We were quite intentional about putting the pieces in an order, both in terms of musical mood and lyrics, that convey this story. And, while it may sound a bit abstract in theory, I think the audience will be quite aware of what we are doing! From the pandemic to the war in Ukraine to the dramatic shifts that people have gone through on a personal level, including the death of my own mother last year, Irena and I very much wanted to acknowledge the struggles that we have faced as individuals, communities, and as a planet over the past two years.
It’s important to remember that we are not alone, and that suffering is universal – as is the possibility of liberation from suffering. Music is timeless, so it was quite easy to find pieces that contributed to the story we are trying to tell from many different eras.
We can’t ignore that while you are about to embark on a European concert from your home in the United States, which is a positive experience, there still exists the possibility that you may suffer a setback: sickness, travel delays, cancellations, or postponements. What approach do you bring to such a big international commitment, knowing you may still need some flexibility in the way it’s arranged?
J: I am constantly surrounded by stories of unexpected illness, flight delays, and various political situations that are causing trips of both musical and non-musical natures to be postponed or cancelled. While these setbacks are perhaps more likely to occur today than they were a few years ago, I feel it’s important to remember that nothing we plan in life ever has been or ever will be for certain. Remaining flexible and addressing challenges responsibly is key. Whether or not this trip goes exactly according to plan is not the most important thing, but rather that we remain attentive to the ways in which we can most safely and effectively bring this musical experience to our audience.

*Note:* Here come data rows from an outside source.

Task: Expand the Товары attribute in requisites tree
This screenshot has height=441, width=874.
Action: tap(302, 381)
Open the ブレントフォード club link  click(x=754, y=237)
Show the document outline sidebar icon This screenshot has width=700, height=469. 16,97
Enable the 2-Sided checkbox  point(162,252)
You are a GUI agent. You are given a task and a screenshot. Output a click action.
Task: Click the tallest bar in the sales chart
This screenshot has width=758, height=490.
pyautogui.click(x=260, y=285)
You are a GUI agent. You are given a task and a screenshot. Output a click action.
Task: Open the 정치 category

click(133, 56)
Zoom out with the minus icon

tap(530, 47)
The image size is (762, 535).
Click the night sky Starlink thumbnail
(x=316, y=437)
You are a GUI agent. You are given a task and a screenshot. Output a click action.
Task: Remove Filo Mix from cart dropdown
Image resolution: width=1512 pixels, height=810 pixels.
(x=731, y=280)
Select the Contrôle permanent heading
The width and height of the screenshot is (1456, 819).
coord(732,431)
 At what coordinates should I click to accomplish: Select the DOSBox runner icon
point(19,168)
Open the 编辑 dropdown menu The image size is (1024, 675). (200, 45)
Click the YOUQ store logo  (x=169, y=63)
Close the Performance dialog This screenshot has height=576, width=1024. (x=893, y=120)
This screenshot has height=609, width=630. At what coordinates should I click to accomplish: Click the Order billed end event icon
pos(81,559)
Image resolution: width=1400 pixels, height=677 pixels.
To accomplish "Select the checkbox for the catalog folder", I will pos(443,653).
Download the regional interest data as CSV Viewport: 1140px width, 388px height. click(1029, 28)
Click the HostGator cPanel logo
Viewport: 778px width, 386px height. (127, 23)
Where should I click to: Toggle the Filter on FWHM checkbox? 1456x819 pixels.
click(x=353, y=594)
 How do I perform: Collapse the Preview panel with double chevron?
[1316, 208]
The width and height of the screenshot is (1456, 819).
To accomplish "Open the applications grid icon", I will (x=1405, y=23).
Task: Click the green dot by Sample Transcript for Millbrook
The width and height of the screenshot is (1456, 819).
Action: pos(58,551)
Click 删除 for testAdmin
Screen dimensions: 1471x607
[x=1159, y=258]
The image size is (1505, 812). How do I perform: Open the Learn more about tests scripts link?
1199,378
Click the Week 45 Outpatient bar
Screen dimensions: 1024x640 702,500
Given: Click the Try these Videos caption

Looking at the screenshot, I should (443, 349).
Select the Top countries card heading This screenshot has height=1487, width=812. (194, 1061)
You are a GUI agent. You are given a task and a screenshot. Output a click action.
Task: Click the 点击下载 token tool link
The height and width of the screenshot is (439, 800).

What advice would you give to other artists who are gradually returning to global travel for their work?
J: If there is one lesson we’ve learnt from world events over the past two years, it’s that we never know what tomorrow will bring. So, carpe diem! Of course, be responsible, stay safe, and take all necessary precautions, but also don’t be afraid to make plans to share your music with others – whether that be on the other side of the globe or in your own back garden.